ALDILA Inc. (NASDAQ:ALDA)
Name: ALDILA Inc. (NASDAQ:ALDA)
Web Site: http://www.aldila.com
Brief Description: Aldila, Inc., through its subsidiaries, engages in the design and manufacture of graphite (carbon fiber-based composite) golf shafts in the United States. It sells its shafts to golf club manufacturers, distributors, and golf pro and repair shops. The company also develops cosmetic designs for customer’s golf clubs, and sells composite prepregs and hockey sticks. Aldila, Inc. was founded in 1972 and is based in Poway, California.
11/25/2005 - Assigned Buy rating
ANALYST OPINION: We believe ALDILA Inc. (NASDAQ:ALDA) is undervalued. For the last several of years, ALDA has reported strong operating improvements including accelerated revenue growth followed by breakeven and a steady rise of net margin.
VALUATION: Based on P/E, EV/EBITDA and P/S valuation we have derived a fair value of $40 per share of ALDA ( 55% above current price).
OUR ESTIMATES:
| year end - Dec 31 |
Revenue |
EPS, diluted |
| Q4FY05 |
$19.9 Mn |
$0.64 |
| FY05 |
$78.8 Mn |
$2.56 |
| FY06 |
$110.2 Mn |
$3.50 |
HIGHLIGHTS:
Accelerating revenue growth due to the introduction of co-branded shafts and continued success in the branded segment. ALDA reported strong revenue growth for FY04 (+40% yoy), 9moFY05 (+46% yoy) and Q3FY05 (+79% yoy). The introduction of co-branded shafts and continued success in the branded segment have fueled unit sales while also increasing the average selling prices (ASP). The ASP of shafts sold increased for FY04 by 22% yoy, for 9moFY05 - by 32% yoy and for Q3FY05 by 22% yoy.
Steady improvement in gross margins due to the favorable changes in the revenue mix and economies of scale.
Gross profit margin increased by 15 percentage points in 2004 vs. 2003 and by 3 percentage points in 9moFY05 vs. 9moFY04. ALDA explained this improvement by favorable changes in the product mix and, to a lesser extent, by economies of scale.
Strong growth in operating margin fueled both by higher gross margin and limited growth of SG&A expenses.
ALDA’s operating margin jumped by almost 18 percentage points in FY04 vs. FY03 and by 7 percentage points in 9moFY05 vs. 9moFY04. In addition to gross margin improvement, ALDA’s profitability was also boosted up by continuous reduction of SG&A expenses as % of sales. ALDA reported a reduction of 3 percentage points in SG&A expenses as % of sales for FY04 vs.
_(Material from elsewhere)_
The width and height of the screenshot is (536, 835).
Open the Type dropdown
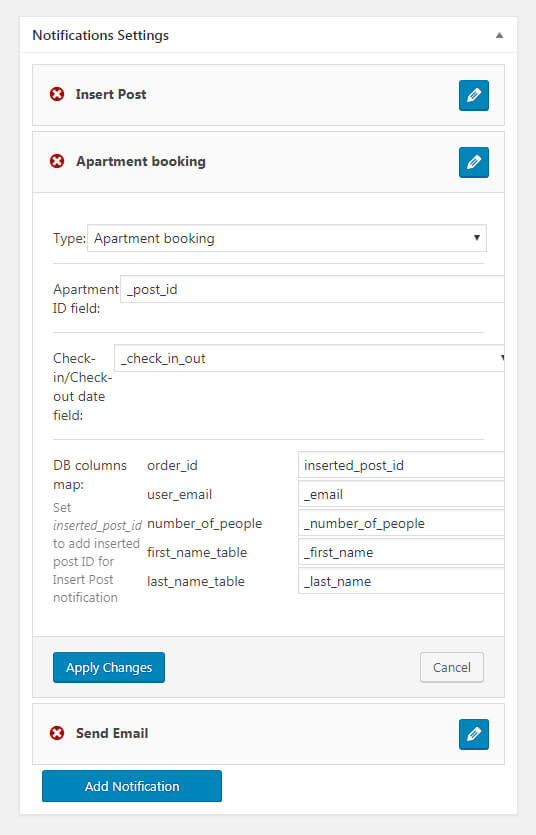coord(287,238)
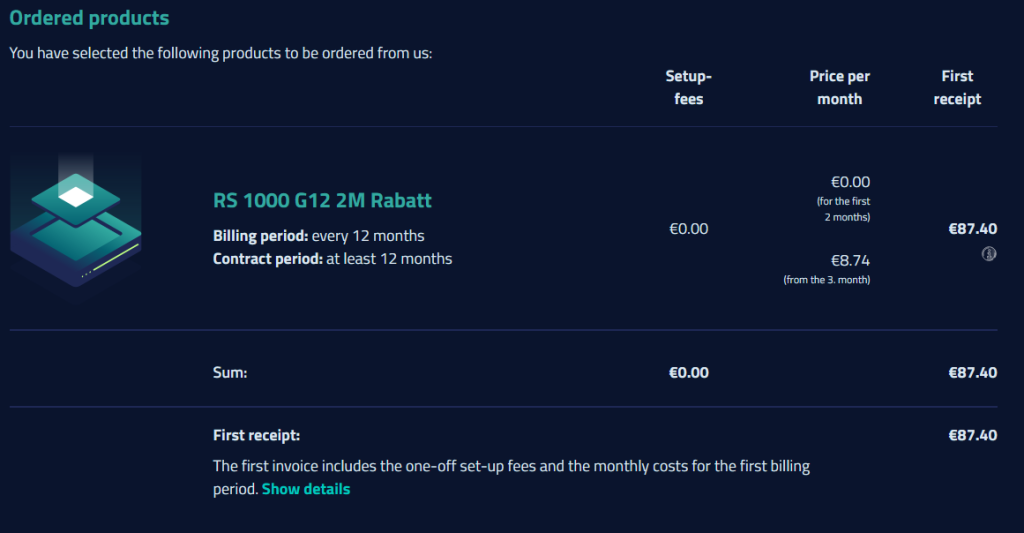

FY03 and a 4 percentage point reduction in 9moFY05 vs. 9moFY04.
Solid bottom line boosting cash flows.
Strong net income in both FY04 and 9moFY05 helped ALDA record increasing cash flows, which ultimately raised cash balance to $19.4Mn, or nearly 40% of total assets while keeping zero debt.
Potential acquisition target for major industry players.
Strong brands, excellent operating performance and high cash balance makes ALDA a potential acquisition target for major players in the golf equipment industry.
Number one shaft brand.
Darrell Survey Company, a leading provider of independent reports on golf equipment usage, recognized ALDA as the number one shaft brand in a recently completed U.S. National Survey.
Golf equipment industry is currently witnessing a recovery after a strong decline in 2002.
After an 8% year-over-year drop in manufacturers' sales of golf equipment in 2002, the industry is recovering with estimated annual growth of 3% for both 2004 and 2005. Golf equipment sales are expected to reach $2.56 billion in 2005 in wholesale prices. (Sales of Sporting Goods: On the Upswing; January 2005, SGMA)
Main risks.
We consider customer concentration and high product specialization to be the main risks related to ALDA. ALDA’s top five customers accounted for 57% of sales in 2004 (although much lower than in the previous 2 years, when more than 70% of sales went directed to top 5 customers). Thus, ALDA’s results are highly dependent on continued willingness of main customers to purchase shafts from ALDA as well as their success in selling clubs containing ALDA’s shafts.